Cybernetics helped explain the inevitable problems around command-and-control processes, at least at large scale. Taking the fractal mentality to having a "let it be" mentality affect every decision was outside the scope of cybernetic thinking, I think. So to paint commune failures as being inherent flaws in cybernetic models seems like a stretch.

And Brand's WholeEarth info was definitely about recognizing that you couldn't "let it be" about sanitation and food production, etc.

And I think he was open/enthusiastic about experiments in new extended-family-scale governance structures, but I don't think he'd put up with much bullshit himself (though I haven't read Turner, so maybe I'm wrong). And you have to gives commune-folks some credit for *trying* something new. Even if some of those failures seem like they should have been obvious enough to prevent.

BillSeitz said...

"...all philosophies that take focus away from the individual and towards some greater whole are in danger of sacrificing the individual's welfare for the alleged benefit of the whole.
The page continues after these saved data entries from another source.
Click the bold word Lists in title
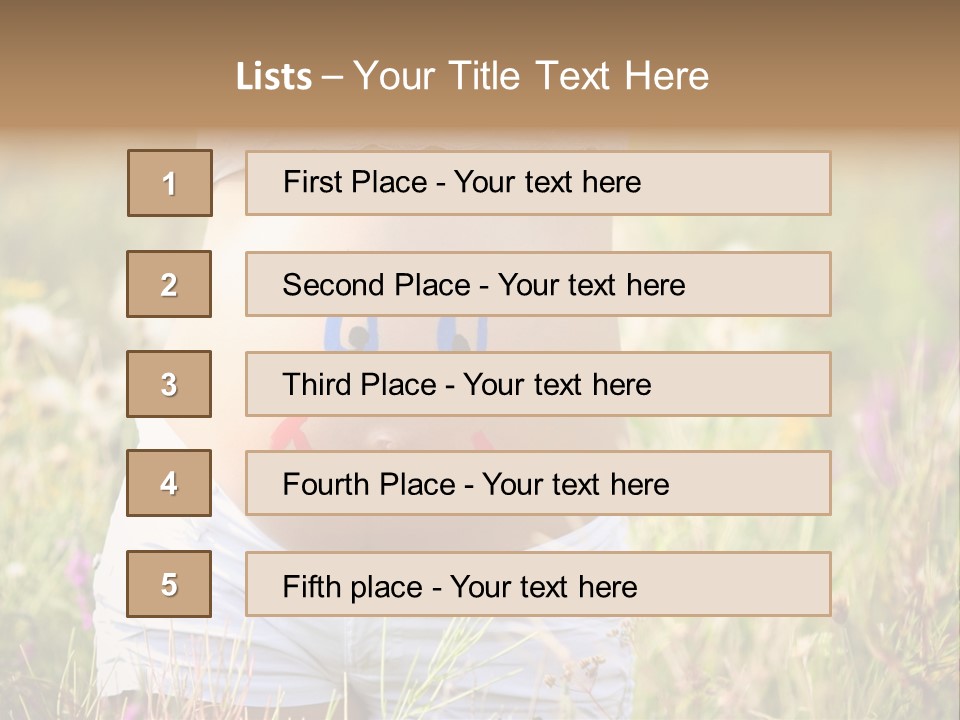This screenshot has width=960, height=720. (274, 77)
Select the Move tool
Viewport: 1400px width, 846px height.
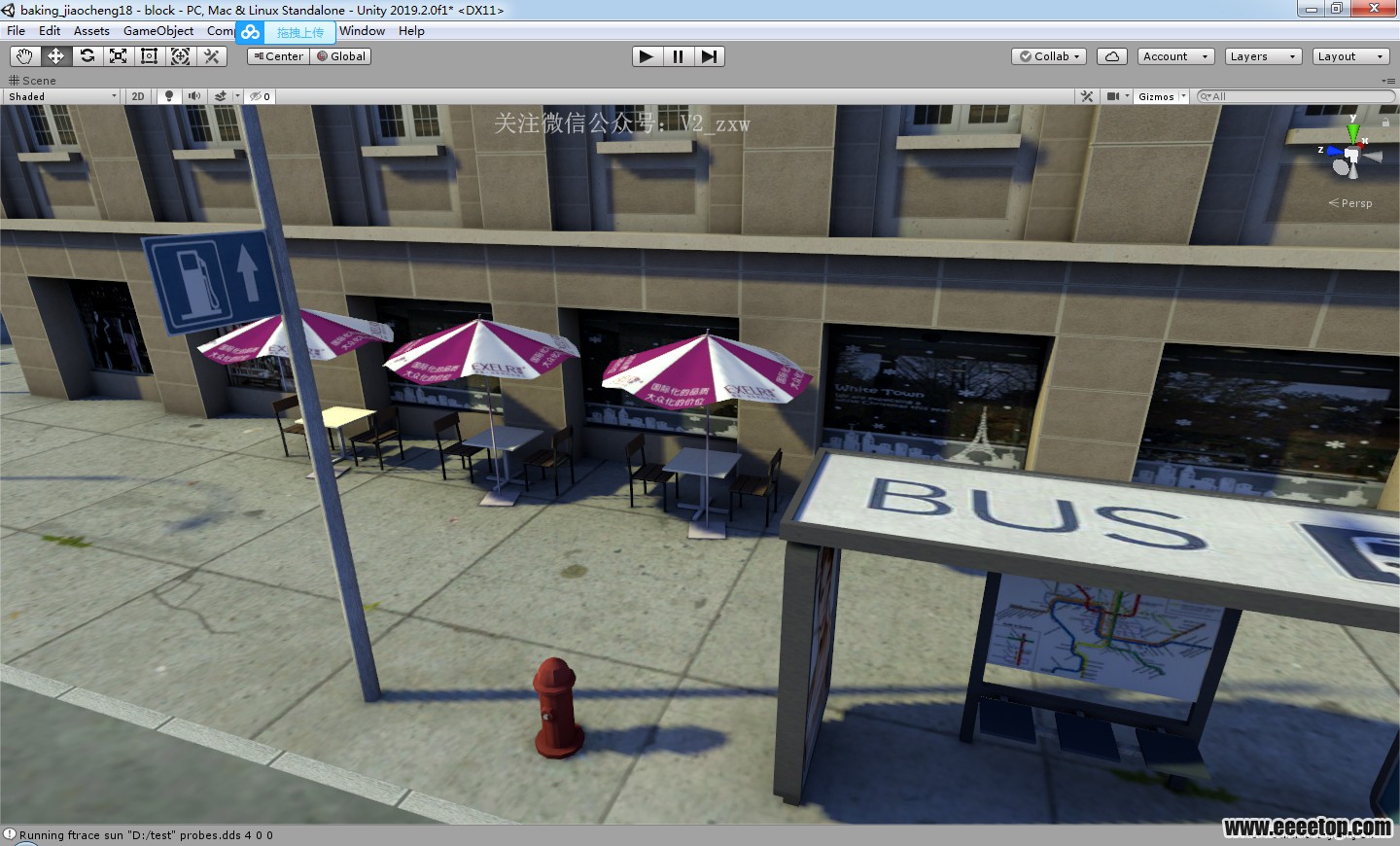(x=55, y=56)
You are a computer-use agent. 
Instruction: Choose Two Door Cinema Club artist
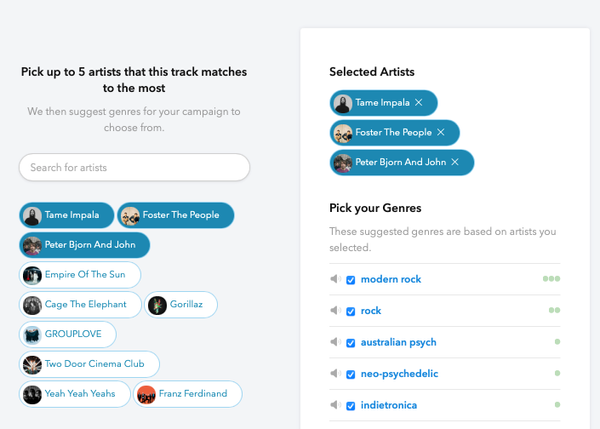(89, 364)
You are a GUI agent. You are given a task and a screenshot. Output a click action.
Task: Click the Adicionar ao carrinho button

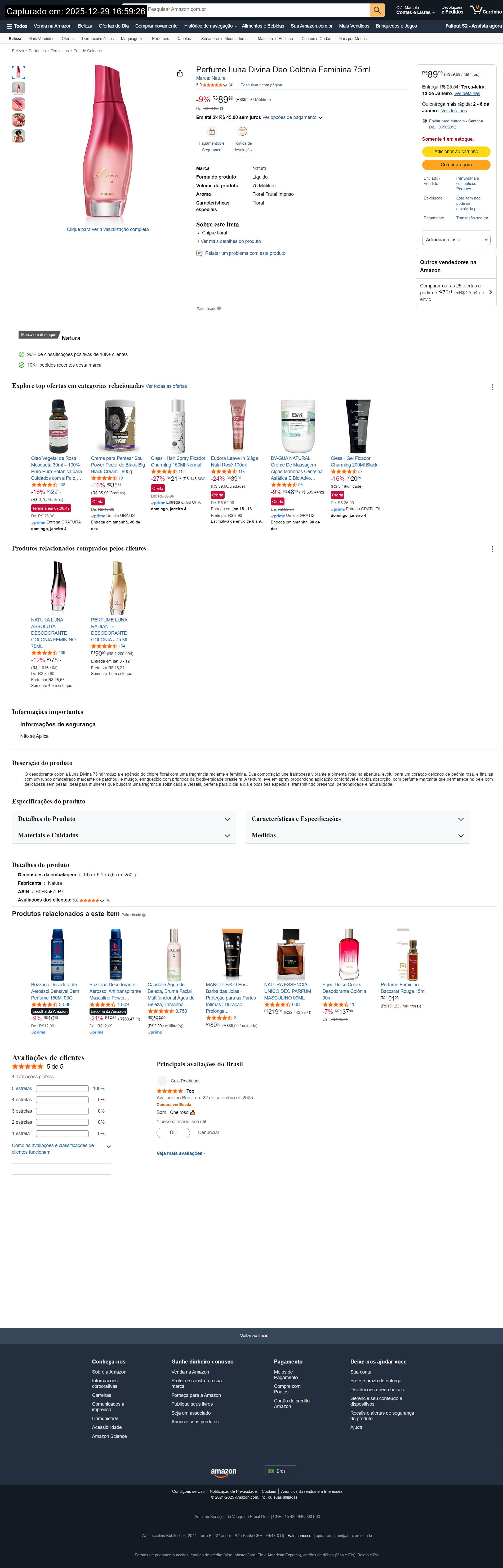point(456,152)
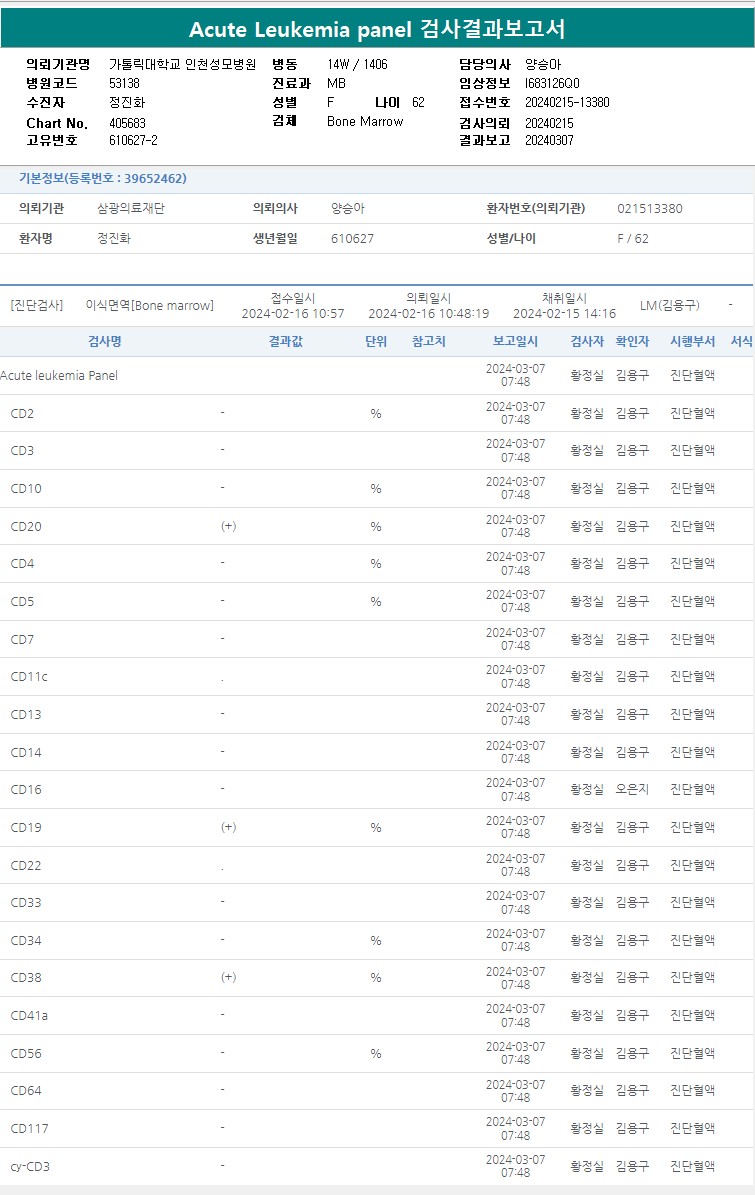Click confirmer 오은지 in the CD16 row
Viewport: 755px width, 1195px height.
coord(632,789)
Systems theory does, indeed, play to that tendency."

I think cybernetics is more of a challenge to group-power-structures (big companies, big government) than to either individuals or World Government.

You could see the modelling on info/energy flows as putting individual actions/reactions at the core of society, saying that (large-scale) governance structures are unnecessary.

The WorldGovernment mentality came later, I think, from recognizing that at any smaller scale, pro-growth behaviors were inevitable, and the Forrester models said that would lead to a crash. I think there's some justification for that thinking, but I'm anti-WG because of the even-greater concentration of inevitably-corrupting power that comes with that.